DATA SUPPLIED below:

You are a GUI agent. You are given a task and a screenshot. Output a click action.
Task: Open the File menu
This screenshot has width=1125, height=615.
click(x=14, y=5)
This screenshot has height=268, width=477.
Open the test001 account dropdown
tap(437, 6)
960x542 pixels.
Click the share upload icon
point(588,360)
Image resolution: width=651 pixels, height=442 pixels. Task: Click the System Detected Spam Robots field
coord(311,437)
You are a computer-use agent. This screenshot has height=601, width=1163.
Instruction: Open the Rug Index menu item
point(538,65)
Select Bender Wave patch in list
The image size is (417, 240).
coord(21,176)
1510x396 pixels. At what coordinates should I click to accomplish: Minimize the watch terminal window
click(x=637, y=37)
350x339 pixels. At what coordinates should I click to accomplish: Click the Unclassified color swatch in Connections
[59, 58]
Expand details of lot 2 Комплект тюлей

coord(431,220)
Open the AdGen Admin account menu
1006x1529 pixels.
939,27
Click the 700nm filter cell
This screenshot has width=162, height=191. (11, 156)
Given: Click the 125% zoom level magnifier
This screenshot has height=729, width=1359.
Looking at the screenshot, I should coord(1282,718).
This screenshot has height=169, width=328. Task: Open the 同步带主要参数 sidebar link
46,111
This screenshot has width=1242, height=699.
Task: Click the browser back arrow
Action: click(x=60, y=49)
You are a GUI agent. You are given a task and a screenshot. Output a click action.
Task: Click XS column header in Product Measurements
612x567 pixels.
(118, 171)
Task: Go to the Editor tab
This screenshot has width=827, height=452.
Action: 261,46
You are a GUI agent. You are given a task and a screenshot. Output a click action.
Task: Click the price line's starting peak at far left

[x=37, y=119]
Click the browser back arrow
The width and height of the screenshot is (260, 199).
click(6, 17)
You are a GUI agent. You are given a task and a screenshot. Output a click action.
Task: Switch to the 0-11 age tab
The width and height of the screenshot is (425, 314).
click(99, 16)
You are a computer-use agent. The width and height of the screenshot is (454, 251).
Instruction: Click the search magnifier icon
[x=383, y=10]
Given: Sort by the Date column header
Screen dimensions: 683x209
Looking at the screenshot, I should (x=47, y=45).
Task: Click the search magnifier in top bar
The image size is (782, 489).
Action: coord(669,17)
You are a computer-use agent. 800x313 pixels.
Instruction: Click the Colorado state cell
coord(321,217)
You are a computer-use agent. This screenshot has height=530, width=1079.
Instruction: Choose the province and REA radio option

End of DATA SUPPLIED.

WHAT TO WORK ON -
Retype each line of the data exactly as it reads.

RESPONSE -
You are a GUI agent. You are given a task and a screenshot. Output a click action.
Task: Open the File menu
This screenshot has width=1125, height=615.
click(x=14, y=5)
This screenshot has height=268, width=477.
Open the test001 account dropdown
tap(437, 6)
960x542 pixels.
Click the share upload icon
point(588,360)
Image resolution: width=651 pixels, height=442 pixels. Task: Click the System Detected Spam Robots field
coord(311,437)
You are a computer-use agent. This screenshot has height=601, width=1163.
Instruction: Open the Rug Index menu item
point(538,65)
Select Bender Wave patch in list
The image size is (417, 240).
coord(21,176)
1510x396 pixels. At what coordinates should I click to accomplish: Minimize the watch terminal window
click(x=637, y=37)
350x339 pixels. At what coordinates should I click to accomplish: Click the Unclassified color swatch in Connections
[59, 58]
Expand details of lot 2 Комплект тюлей

coord(431,220)
Open the AdGen Admin account menu
1006x1529 pixels.
939,27
Click the 700nm filter cell
This screenshot has width=162, height=191. (11, 156)
Given: Click the 125% zoom level magnifier
This screenshot has height=729, width=1359.
Looking at the screenshot, I should coord(1282,718).
This screenshot has height=169, width=328. Task: Open the 同步带主要参数 sidebar link
46,111
This screenshot has width=1242, height=699.
Task: Click the browser back arrow
Action: click(x=60, y=49)
You are a GUI agent. You are given a task and a screenshot. Output a click action.
Task: Click XS column header in Product Measurements
612x567 pixels.
(118, 171)
Task: Go to the Editor tab
This screenshot has width=827, height=452.
Action: 261,46
You are a GUI agent. You are given a task and a screenshot. Output a click action.
Task: Click the price line's starting peak at far left

[x=37, y=119]
Click the browser back arrow
The width and height of the screenshot is (260, 199).
click(6, 17)
You are a GUI agent. You are given a task and a screenshot. Output a click action.
Task: Switch to the 0-11 age tab
The width and height of the screenshot is (425, 314).
click(99, 16)
You are a computer-use agent. The width and height of the screenshot is (454, 251).
Instruction: Click the search magnifier icon
[x=383, y=10]
Given: Sort by the Date column header
Screen dimensions: 683x209
Looking at the screenshot, I should (x=47, y=45).
Task: Click the search magnifier in top bar
The image size is (782, 489).
Action: coord(669,17)
You are a computer-use agent. 800x313 pixels.
Instruction: Click the Colorado state cell
coord(321,217)
You are a computer-use agent. This screenshot has height=530, width=1079.
Instruction: Choose the province and REA radio option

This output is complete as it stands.